Oggi era una giornata ventosa a Milano ed è stato quasi paradossale che Studio Ambulante, realizzato da Rebeca Pak, fosse un display performativo concretizzato in un paravento.
Salendo le scale della metropolitana, alla fermata di Piazzale Gambara, mi sono trovata di fronte ad un oggetto che si presentava simultaneamente come opera e spazio di lavoro, in una dimensione ibrida, fluida, con l’intrinseca possibilità di essere ogni volta differente, sempre in cerca di una nuova identità. L’opera, che trova la sua ispirazione in un paravento appartenente alla famiglia paterna di origine coreana – stupisce che sia conservato dalla madre brasiliana- rappresenta per l’artista la possibilità di ribadire la sua posizione riguardo al concetto di “identità”: questa è l’instabile e plastico risultato di una costante rinegoziazione tra riferimenti appartenenti a culture diverse e, quindi, per la sua condizione di eterna transizione, è un mezzo attraverso il quale destrutturare i paradigmi costruiti su di una logica di ordine binario.
Uno dei più grossi fraintendimenti fra l’istituzione-museo e la pratica degli artisti contemporanei è quello che viene dal considerare il museo come necessario luogo-casa delle opere d’arte.

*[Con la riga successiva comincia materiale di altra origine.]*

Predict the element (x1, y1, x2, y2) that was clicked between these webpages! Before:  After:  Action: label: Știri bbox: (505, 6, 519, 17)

Studio Ambulante mette in atto una riflessione sullo spazio di lavoro, soffermandosi sulla difficoltà di trovare un luogo in cui dedicarsi alla propria produzione artistica. Lo studio quindi smette di essere uno spazio confinato all’interno e si sposta nella città. Potrebbe trovarsi in luoghi qualunque, molto più densi di potenzialità conoscitive, meno neutralizzanti e più connotati, quindi più veri e interessanti, consentendo a chiunque passi in quel momento di potervi partecipare ed esserne coinvolto. Sull’oggetto divisorio l’artista pone dei tessuti, video e immagini evocativi di quello che è uno spazio poliedrico e multifunzionale, con il quale l3 spettat3 può entrare in contatto e interagire in modo performativo.